Science Technical Workshop
The Faculty of Science Mechanical Workshop and Electrical Workshop are located on the Ground floor in the David Caro building. For specific jobs, please contact the mechanical workshop +61 3 8344 5427, and the electronics workshop +61 3 8344 5434.
The hours of operation of the mechanical workshop are 7:30 am to 4:00 pm, and for the electronics workshop are 8:45 am to 5:00 pm. Most jobs, depending on complexity and availability of materials, will require at least 2 weeks notice. Each job request must have a job sheet attached that is completed with an account number and supervisor's/manager’s signature. The jobs sheets are available from the workshops or the School Intranet. There is also a student workshop which is available for general staff and student usage from 8:00 am till 6:00 pm, Monday to Friday. This workshop is not available outside of these hours unless accompanied by another safety/workshop trained person. The student workshop is only available to those individuals who have been authorized and certified by their group leader and supervisor. A prerequisite for this is the completion of the "Safe Workshop Practices and Procedures" course. This course must be completed and signed off by the group supervisor/manager and sighted and signed by the Workshop Manager, Michael Zammit. To complete this course contact the Mechanical workshop.

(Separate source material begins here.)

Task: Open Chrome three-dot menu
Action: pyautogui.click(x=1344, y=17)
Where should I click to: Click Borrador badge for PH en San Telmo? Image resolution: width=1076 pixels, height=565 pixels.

The electronics workshop manages the electronics equipment in the teaching and research laboratories at both School of Chemistry's precincts at the Masson building and Bio21. The equipment maintained includes X-ray Diffractometers, Nuclear Magnetic Resonance (NMR), various spectrophotometers, laser systems, Electron Spin Resonance (ESR), pH and conductivity meters, heating apparatus, Atomic Force Microscopes (AFM) and potentiostats. The staff who maintain this equipment possess a broad range of expertise, including advanced electronics design, manufacturing and equipment modification.

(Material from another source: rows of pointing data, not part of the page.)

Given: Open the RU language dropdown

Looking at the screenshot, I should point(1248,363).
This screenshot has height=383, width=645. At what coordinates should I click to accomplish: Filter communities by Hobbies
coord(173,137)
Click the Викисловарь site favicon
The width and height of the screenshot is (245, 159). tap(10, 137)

Novel designs undertaken by workshop staff include: repetitive accurate determination of steel ball position displacement in a pressurised rolling ball viscosity apparatus, various single liquid drop generator apparatus, modulus n PLL system for laser locking, solenoid valve pulse systems and a specialised stepper motor control system with firmware to control LCD and press buttons.
The workshop's brief is to provide an effective support service to the School's teaching and research activities, at both the Masson and Bio21 buildings. The workshop also provides a maintenance service for the teaching and research laboratories servicing vacuum pumps, heater stirrers and steam baths.
Tasks include the design, modification or repair of equipment, ranging from simple to specialized, or unique. This range of work requires various trade disciplines such as milling, turning, drilling, welding, forming, carpentry and sheet metal work. Work is also performed using various materials including timber, different ferrous or non-ferrous metals, polymers and machineable ceramics.
CAD software is used to assist design. The workshop also has a computer operated milling machine to enable the manufacture of complex shapes. Our staff have expertise in vacuum technology and material selection as well as a long history of providing workshop support in teaching or scientific establishments.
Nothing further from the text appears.